DOCUMENT:

====

Un circuit électrique est assez mystérieux : même en fonctionnement, on ne voit rien de spécial se produire : pas de mouvement, ni de bruit et pas toujours de lumière non plus. Pourtant, il se passe beaucoup de choses quand on branche un circuit aussi simple qu’une pile avec une bobine de fil de cuivre.
Parfois, on se décrit un circuit électrique comme un cours d’eau. L’intensité du courant est alors analogue au débit de la rivière et la tension électrique est la hauteur de chute d’une cascade (ou la pente d’une rivière). On peut ajouter que la résistance électrique serait comme un tuyau ou un barrage : plus le barrage est ouvert, plus l’eau s’écoule, et plus la résistance est faible.
Cette analogie permet de comprendre facilement beaucoup de choses, mais comment se modéliser les notions un peu plus poussées, comme l’inductance ou la capacité électrique, toujours avec de l’eau ?
Inductance électromagnétique d’une bobine
Explications sur le courant
Quand un fil est traversé par un courant électrique, il apparaît un champ magnétique tout autour. C’est la loi d’Ampère et elle est très connue et universelle.
Une bobine est un fil enroulé en une succession de spires : le champ magnétique qui est produit est piégé dans la bobine, ce qui a quelques effets sympathiques.
Quand les électrons sont mis en mouvement dans le fil juste après que l’on branche le circuit, alors le champ magnétique progresse en même temps que les électrons le long du fil. Ceci est pratiquement instantané sur un fil, mais pas dans une bobine, où le champ magnétique est confiné à l’intérieur. Dans ce cas, le champ magnétique freine l’établissement du courant : les électrons peinent à se mettre en mouvement. Dans une bobine, les conditions électromagnétiques ralentissent l’établissement du courant électrique.

====

ÉNONCÉ 1: Reproduisez à l'identique l'intégralité du document sur le circuit électrique et son analogie avec l'eau.
Le document et les enregistrements constituent deux matériaux distincts.

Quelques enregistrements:
====

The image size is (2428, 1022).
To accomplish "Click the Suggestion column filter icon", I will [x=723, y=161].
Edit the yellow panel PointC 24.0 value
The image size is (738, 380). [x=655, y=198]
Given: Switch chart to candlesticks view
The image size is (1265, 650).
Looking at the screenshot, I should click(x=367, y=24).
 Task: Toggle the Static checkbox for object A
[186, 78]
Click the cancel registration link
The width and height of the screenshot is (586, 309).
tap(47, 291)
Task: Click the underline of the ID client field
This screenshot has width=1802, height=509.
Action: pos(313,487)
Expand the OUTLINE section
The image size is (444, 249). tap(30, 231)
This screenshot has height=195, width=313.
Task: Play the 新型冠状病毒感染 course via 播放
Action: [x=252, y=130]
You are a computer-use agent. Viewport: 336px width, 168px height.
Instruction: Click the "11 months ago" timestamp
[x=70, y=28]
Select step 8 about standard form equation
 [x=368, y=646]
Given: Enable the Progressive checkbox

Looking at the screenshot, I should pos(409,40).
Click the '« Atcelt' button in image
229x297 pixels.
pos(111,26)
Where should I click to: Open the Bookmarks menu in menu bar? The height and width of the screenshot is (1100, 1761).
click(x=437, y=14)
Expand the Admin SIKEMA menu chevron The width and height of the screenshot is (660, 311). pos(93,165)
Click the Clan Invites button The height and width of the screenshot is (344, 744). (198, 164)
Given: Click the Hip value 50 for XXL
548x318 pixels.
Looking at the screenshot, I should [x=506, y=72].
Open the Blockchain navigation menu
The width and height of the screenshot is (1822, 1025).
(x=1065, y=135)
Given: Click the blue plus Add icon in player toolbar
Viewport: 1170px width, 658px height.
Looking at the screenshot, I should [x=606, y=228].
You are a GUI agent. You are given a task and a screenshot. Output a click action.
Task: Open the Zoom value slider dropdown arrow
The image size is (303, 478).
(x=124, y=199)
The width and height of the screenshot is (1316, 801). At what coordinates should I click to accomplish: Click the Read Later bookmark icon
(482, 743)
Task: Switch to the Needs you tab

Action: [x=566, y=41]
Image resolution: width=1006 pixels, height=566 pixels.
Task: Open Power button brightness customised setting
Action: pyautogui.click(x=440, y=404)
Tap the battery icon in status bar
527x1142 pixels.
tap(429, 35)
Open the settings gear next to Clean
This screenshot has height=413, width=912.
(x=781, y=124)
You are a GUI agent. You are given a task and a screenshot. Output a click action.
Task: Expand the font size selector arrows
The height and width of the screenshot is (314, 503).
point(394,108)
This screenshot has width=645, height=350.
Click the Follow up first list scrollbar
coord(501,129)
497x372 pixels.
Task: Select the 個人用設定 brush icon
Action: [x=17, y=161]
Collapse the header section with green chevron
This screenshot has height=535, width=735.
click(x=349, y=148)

====

ÉNONCÉ 2: Exprimez sous forme de liste JSON de chaînes les lignes des enregistrements, à partir de celle qui contient « Given: Switch chart to candlesticks view » et jusqu'à celle qui contient « [x=70, y=28] », les deux incluses. Une chaîne par ligne, sans les lignes vides et sans rien d'autre.

RÉSULTAT 1:
Un circuit électrique est assez mystérieux : même en fonctionnement, on ne voit rien de spécial se produire : pas de mouvement, ni de bruit et pas toujours de lumière non plus. Pourtant, il se passe beaucoup de choses quand on branche un circuit aussi simple qu’une pile avec une bobine de fil de cuivre.
Parfois, on se décrit un circuit électrique comme un cours d’eau. L’intensité du courant est alors analogue au débit de la rivière et la tension électrique est la hauteur de chute d’une cascade (ou la pente d’une rivière). On peut ajouter que la résistance électrique serait comme un tuyau ou un barrage : plus le barrage est ouvert, plus l’eau s’écoule, et plus la résistance est faible.
Cette analogie permet de comprendre facilement beaucoup de choses, mais comment se modéliser les notions un peu plus poussées, comme l’inductance ou la capacité électrique, toujours avec de l’eau ?
Inductance électromagnétique d’une bobine
Explications sur le courant
Quand un fil est traversé par un courant électrique, il apparaît un champ magnétique tout autour. C’est la loi d’Ampère et elle est très connue et universelle.
Une bobine est un fil enroulé en une succession de spires : le champ magnétique qui est produit est piégé dans la bobine, ce qui a quelques effets sympathiques.
Quand les électrons sont mis en mouvement dans le fil juste après que l’on branche le circuit, alors le champ magnétique progresse en même temps que les électrons le long du fil. Ceci est pratiquement instantané sur un fil, mais pas dans une bobine, où le champ magnétique est confiné à l’intérieur. Dans ce cas, le champ magnétique freine l’établissement du courant : les électrons peinent à se mettre en mouvement. Dans une bobine, les conditions électromagnétiques ralentissent l’établissement du courant électrique.

RÉSULTAT 2:
[
  "Given: Switch chart to candlesticks view",
  "The image size is (1265, 650).",
  "Looking at the screenshot, I should click(x=367, y=24).",
  " Task: Toggle the Static checkbox for object A",
  "[186, 78]",
  "Click the cancel registration link",
  "The width and height of the screenshot is (586, 309).",
  "tap(47, 291)",
  "Task: Click the underline of the ID client field",
  "This screenshot has width=1802, height=509.",
  "Action: pos(313,487)",
  "Expand the OUTLINE section",
  "The image size is (444, 249). tap(30, 231)",
  "This screenshot has height=195, width=313.",
  "Task: Play the 新型冠状病毒感染 course via 播放",
  "Action: [x=252, y=130]",
  "You are a computer-use agent. Viewport: 336px width, 168px height.",
  "Instruction: Click the \"11 months ago\" timestamp",
  "[x=70, y=28]"
]